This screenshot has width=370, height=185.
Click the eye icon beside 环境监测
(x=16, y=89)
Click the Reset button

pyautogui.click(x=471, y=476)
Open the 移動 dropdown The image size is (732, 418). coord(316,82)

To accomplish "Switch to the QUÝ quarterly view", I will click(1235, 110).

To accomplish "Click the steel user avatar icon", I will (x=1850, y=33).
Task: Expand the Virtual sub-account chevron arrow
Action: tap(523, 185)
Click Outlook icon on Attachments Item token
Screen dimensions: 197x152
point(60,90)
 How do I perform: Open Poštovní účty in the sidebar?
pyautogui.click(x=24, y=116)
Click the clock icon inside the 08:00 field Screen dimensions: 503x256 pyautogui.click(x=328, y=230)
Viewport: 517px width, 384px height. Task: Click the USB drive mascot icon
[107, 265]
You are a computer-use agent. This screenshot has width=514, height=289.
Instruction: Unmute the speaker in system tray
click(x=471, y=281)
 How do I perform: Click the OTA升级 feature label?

- _Given request_
Could you rescale the data starting with the line that contains "How do I perform: Open" and going on through the end of the data, giving each line again in full, requests included? Multiply every coordinate in the answers by 1.9 and round to whole numbers, with halves going up, and leave all other numbers unchanged.

- _Solution to the exercise_
 How do I perform: Open Poštovní účty in the sidebar?
pyautogui.click(x=46, y=220)
Click the clock icon inside the 08:00 field Screen dimensions: 503x256 pyautogui.click(x=623, y=437)
Viewport: 517px width, 384px height. Task: Click the USB drive mascot icon
[203, 504]
You are a computer-use agent. This screenshot has width=514, height=289.
Instruction: Unmute the speaker in system tray
click(x=895, y=534)
 How do I perform: Click the OTA升级 feature label?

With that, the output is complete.